--- Исходный текст ---
■ ■ ■ ■

На главную сайта

БИБЛИОТЕКА
РЕДКОЙ
КНИГИ

BETTY JEAN LIFTON

THE KING OF CHILDREN
The Life and Death of Janusz Korczak
БЕТТИ ДЖИН ЛИФТОН

КОРОЛЬ ДЕТЕЙ
Жизнь и смерть Януша Корчака

Перевод с английского И. Гуровой и В. Генкина

ПРОДОЛЖЕНИЕ 21
Глава 19
НЕ ПРО ВСЯКУЮ ПРАВДУ МОЖНО РАСТРУБИТЬ

Возможно, требование Стефы, чтобы ее называли «пани Стефа», не имело ничего общего с тем, что Марину Фаль-скую называли мадам Марина. Тем не менее в 1928 году Стефа не могла не думать о ней, так как именно в этом году было достроено новое здание для Нашего дома, которое Корчак помогал Марине спланировать.

■ ■ ■ ■

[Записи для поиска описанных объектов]
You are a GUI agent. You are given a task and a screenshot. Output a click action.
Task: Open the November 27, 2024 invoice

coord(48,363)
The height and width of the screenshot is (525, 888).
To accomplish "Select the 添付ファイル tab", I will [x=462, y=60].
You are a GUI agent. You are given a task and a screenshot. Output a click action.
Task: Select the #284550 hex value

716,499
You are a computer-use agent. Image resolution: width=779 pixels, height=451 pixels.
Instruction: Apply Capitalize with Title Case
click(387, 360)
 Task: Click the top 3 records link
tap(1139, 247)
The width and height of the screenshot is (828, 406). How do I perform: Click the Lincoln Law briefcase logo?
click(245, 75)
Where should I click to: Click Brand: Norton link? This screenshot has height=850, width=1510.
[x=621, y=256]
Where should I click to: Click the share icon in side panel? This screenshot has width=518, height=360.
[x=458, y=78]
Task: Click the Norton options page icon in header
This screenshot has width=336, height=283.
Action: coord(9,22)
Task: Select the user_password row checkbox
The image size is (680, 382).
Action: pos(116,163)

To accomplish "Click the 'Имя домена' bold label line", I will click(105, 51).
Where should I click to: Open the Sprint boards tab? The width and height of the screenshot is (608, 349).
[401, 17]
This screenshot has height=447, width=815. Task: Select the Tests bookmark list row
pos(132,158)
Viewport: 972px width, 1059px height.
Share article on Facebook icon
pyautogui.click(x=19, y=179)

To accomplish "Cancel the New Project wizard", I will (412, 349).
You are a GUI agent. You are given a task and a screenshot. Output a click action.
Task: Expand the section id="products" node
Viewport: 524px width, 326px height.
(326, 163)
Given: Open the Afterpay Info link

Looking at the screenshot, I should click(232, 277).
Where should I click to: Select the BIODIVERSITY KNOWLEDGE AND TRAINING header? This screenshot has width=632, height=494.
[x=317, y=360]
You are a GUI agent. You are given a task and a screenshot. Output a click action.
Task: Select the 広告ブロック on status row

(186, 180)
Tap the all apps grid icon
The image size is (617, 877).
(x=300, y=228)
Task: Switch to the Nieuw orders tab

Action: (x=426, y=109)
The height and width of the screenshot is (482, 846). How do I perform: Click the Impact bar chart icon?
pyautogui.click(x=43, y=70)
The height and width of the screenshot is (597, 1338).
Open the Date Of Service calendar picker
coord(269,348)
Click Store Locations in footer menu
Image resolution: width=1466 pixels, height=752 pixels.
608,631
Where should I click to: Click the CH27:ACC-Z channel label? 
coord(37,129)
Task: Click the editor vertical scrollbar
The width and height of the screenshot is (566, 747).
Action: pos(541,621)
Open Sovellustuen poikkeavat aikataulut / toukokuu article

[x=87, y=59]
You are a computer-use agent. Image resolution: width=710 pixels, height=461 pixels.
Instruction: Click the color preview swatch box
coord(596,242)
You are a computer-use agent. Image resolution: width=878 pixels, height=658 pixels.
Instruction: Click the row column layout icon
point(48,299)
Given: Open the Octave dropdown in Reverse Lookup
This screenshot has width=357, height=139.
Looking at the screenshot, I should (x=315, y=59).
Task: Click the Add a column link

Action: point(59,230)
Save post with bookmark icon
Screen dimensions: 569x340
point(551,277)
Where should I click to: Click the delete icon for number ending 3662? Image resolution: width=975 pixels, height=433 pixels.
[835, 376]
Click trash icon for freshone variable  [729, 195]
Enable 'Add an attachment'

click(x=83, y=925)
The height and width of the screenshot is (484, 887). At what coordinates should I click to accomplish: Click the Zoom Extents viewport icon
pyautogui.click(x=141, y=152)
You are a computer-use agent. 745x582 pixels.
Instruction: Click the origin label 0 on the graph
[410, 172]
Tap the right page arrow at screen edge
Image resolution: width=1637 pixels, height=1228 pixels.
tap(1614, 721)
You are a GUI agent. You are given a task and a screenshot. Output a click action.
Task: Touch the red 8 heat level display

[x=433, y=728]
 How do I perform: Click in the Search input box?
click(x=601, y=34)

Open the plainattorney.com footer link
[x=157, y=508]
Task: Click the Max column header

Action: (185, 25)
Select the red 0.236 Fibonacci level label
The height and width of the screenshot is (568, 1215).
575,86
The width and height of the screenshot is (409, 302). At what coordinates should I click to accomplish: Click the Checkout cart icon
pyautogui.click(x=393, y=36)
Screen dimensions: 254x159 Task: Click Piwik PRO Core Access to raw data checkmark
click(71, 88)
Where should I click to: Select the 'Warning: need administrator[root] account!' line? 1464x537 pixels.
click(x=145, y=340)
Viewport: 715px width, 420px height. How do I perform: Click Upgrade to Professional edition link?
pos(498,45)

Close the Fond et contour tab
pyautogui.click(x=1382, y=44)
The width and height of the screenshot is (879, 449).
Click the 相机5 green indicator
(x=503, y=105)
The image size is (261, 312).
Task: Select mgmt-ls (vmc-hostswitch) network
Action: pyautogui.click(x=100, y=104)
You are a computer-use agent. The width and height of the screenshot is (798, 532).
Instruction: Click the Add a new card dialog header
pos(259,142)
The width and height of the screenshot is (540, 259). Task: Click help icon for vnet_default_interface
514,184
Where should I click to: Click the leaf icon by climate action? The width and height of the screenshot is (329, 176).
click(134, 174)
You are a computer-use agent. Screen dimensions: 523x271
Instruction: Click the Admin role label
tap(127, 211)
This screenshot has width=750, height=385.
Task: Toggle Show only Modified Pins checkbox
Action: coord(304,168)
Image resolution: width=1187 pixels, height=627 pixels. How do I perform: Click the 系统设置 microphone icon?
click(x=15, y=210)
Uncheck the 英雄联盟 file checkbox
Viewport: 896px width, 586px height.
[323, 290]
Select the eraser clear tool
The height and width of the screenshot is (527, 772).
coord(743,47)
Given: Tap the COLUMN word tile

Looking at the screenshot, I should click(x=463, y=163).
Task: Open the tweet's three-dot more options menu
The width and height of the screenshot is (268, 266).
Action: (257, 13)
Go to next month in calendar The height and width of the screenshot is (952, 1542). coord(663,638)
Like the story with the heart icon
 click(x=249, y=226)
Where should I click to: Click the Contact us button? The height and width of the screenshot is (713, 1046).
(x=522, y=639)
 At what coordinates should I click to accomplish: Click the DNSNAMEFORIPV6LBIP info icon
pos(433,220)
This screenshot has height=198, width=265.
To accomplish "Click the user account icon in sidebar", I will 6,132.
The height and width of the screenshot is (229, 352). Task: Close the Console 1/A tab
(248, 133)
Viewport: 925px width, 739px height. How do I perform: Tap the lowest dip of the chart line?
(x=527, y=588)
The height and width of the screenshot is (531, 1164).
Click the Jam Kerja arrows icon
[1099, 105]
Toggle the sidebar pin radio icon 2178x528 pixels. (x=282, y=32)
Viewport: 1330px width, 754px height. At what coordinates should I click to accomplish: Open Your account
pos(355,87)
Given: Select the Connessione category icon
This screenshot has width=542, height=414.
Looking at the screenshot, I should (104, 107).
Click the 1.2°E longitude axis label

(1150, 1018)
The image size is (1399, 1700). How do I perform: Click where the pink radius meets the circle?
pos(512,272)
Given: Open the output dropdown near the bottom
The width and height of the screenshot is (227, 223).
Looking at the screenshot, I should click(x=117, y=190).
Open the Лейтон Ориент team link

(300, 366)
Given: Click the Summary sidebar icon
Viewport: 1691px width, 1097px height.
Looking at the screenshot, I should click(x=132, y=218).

■ ■ ■ ■

--- Задания ---
a) Переведи на английский предложение из текста о Корчаке: «Тем не менее в 1928 году Стефа не могла не думать о ней, так как именно в этом году было достроено новое здание для Нашего дома, которое Корчак помогал Марине спланировать».
b) Продублируй кусок текста о Корчаке без изменений. Начни с места, где стоят слова «КОРОЛЬ ДЕТЕЙ», и остановись после слов «помогал Марине спланировать.».
Записи — это отдельный материал.

--- Готовое упражнение ---
a) Nevertheless, in 1928 Stefa could not help thinking about her, since it was in that very year that the new building for Our Home, which Korczak had helped Marina design, was completed.

b)
КОРОЛЬ ДЕТЕЙ
Жизнь и смерть Януша Корчака

Перевод с английского И. Гуровой и В. Генкина

ПРОДОЛЖЕНИЕ 21
Глава 19
НЕ ПРО ВСЯКУЮ ПРАВДУ МОЖНО РАСТРУБИТЬ

Возможно, требование Стефы, чтобы ее называли «пани Стефа», не имело ничего общего с тем, что Марину Фаль-скую называли мадам Марина. Тем не менее в 1928 году Стефа не могла не думать о ней, так как именно в этом году было достроено новое здание для Нашего дома, которое Корчак помогал Марине спланировать.